• _PROVIDED RECORDS_
────────────────────

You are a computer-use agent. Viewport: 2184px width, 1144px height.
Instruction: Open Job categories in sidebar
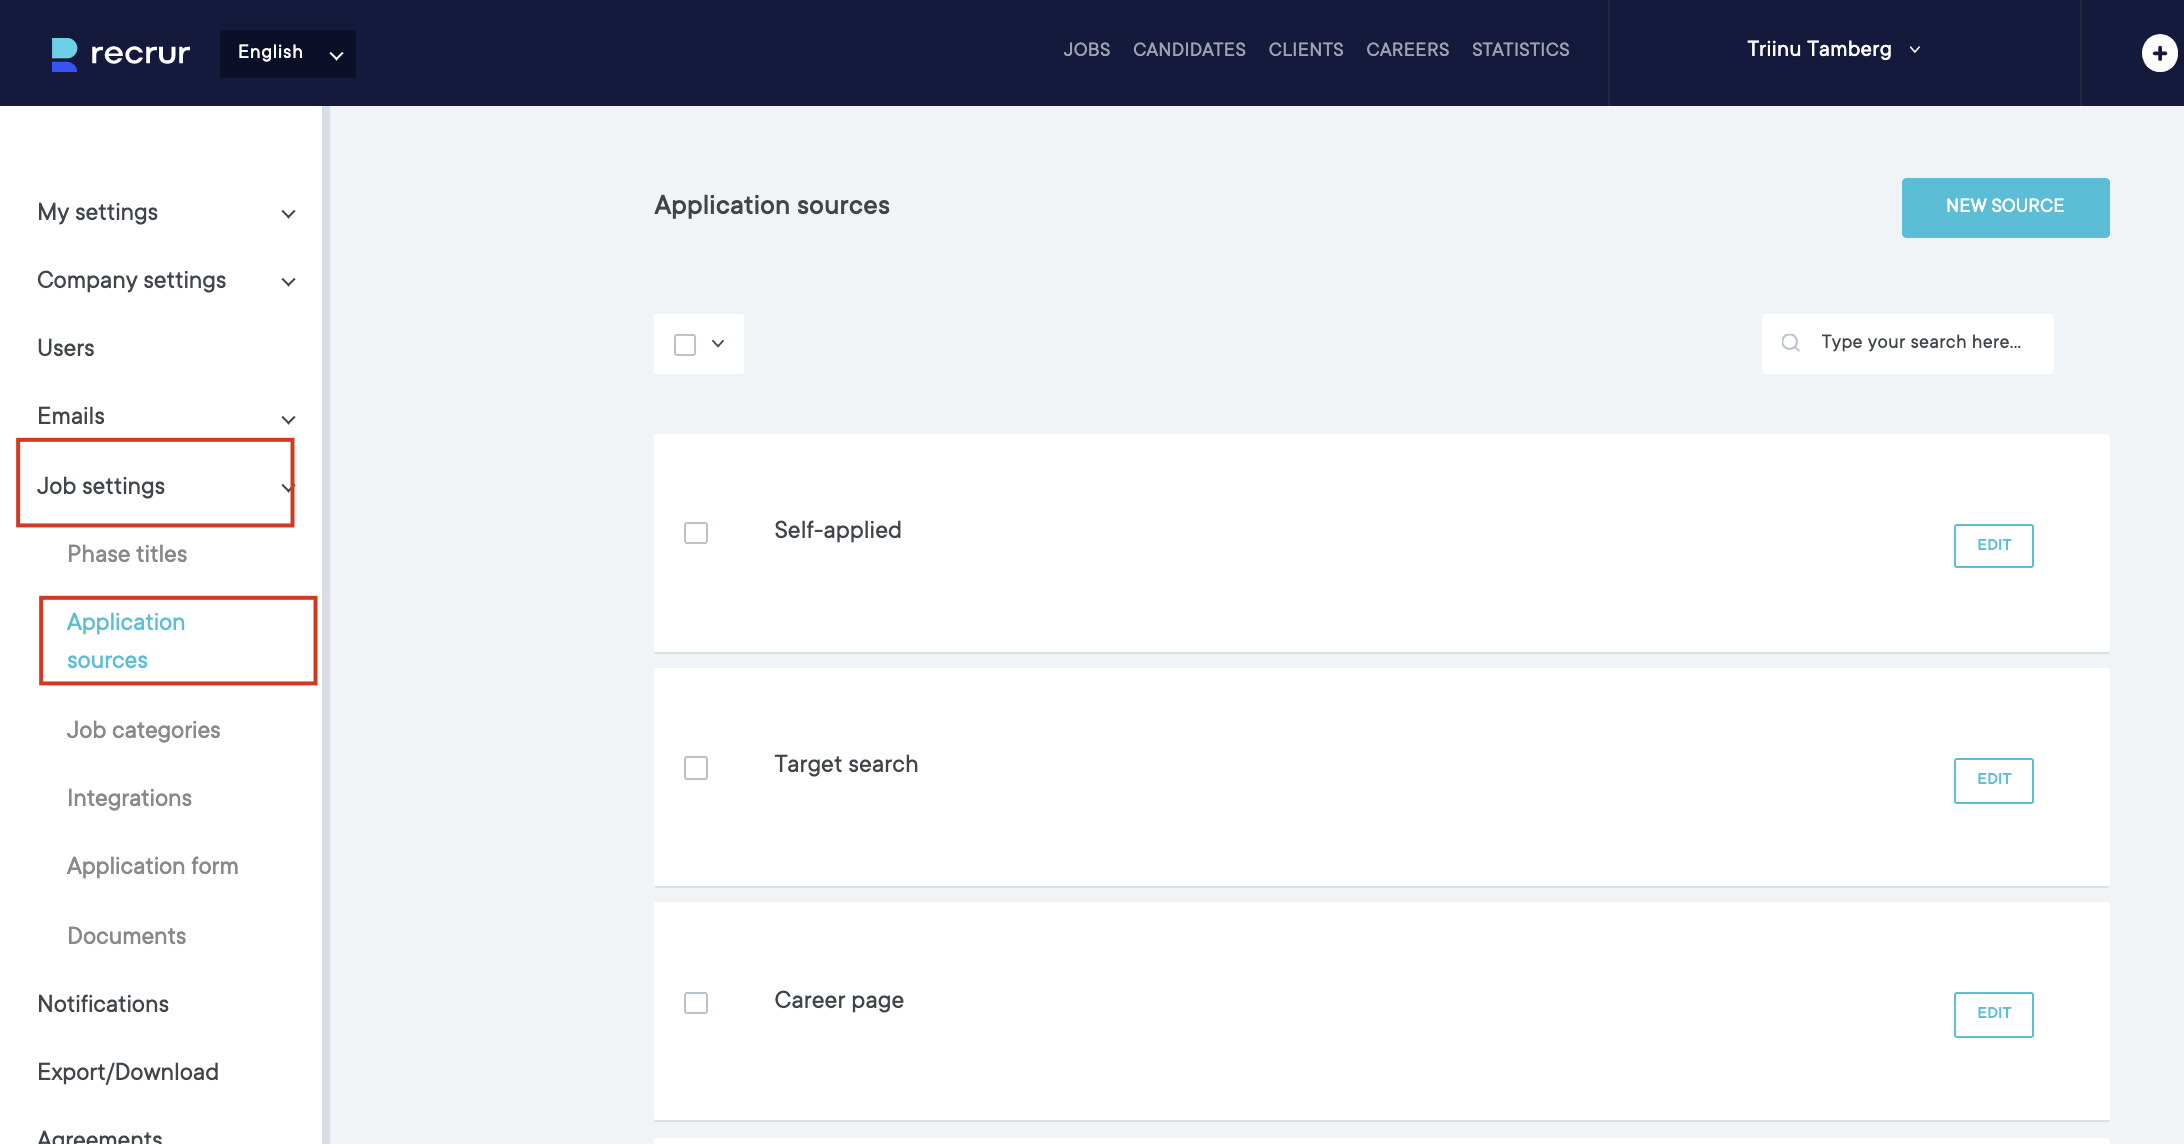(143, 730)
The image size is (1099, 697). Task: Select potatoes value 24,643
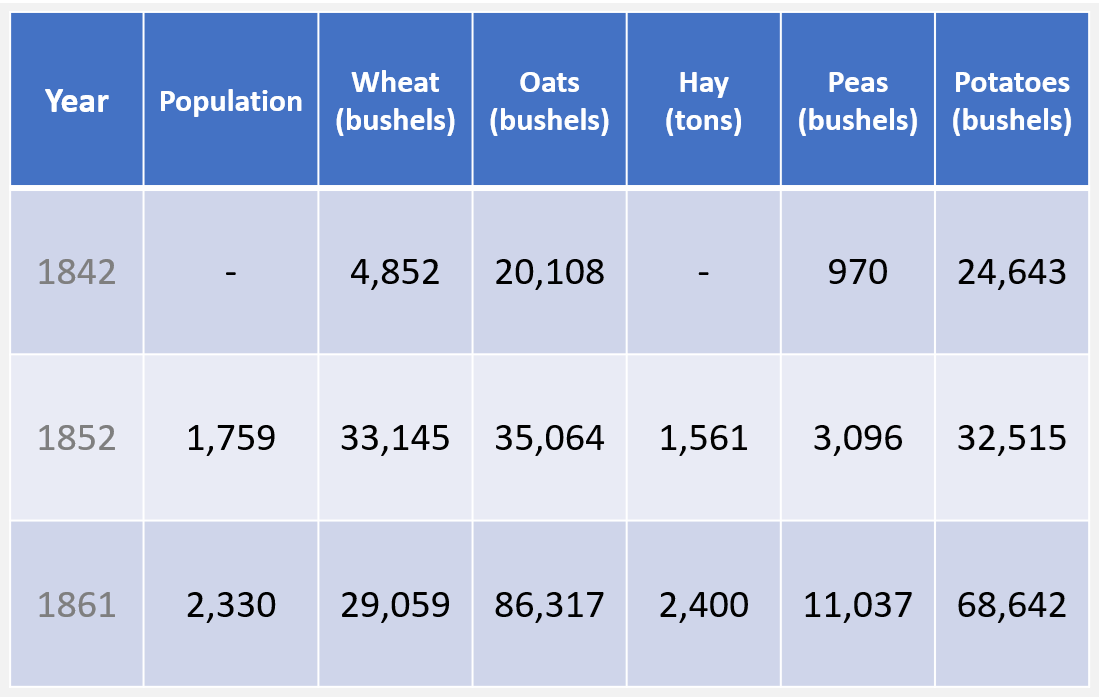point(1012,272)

────────────────────

• _TASK OBJECTIVE_
Duplicate everything in the data from the line containing "The image size" down to the end, word for word, and omit the pictures.

• _FINAL RESULT_
The image size is (1099, 697). Task: Select potatoes value 24,643
point(1012,272)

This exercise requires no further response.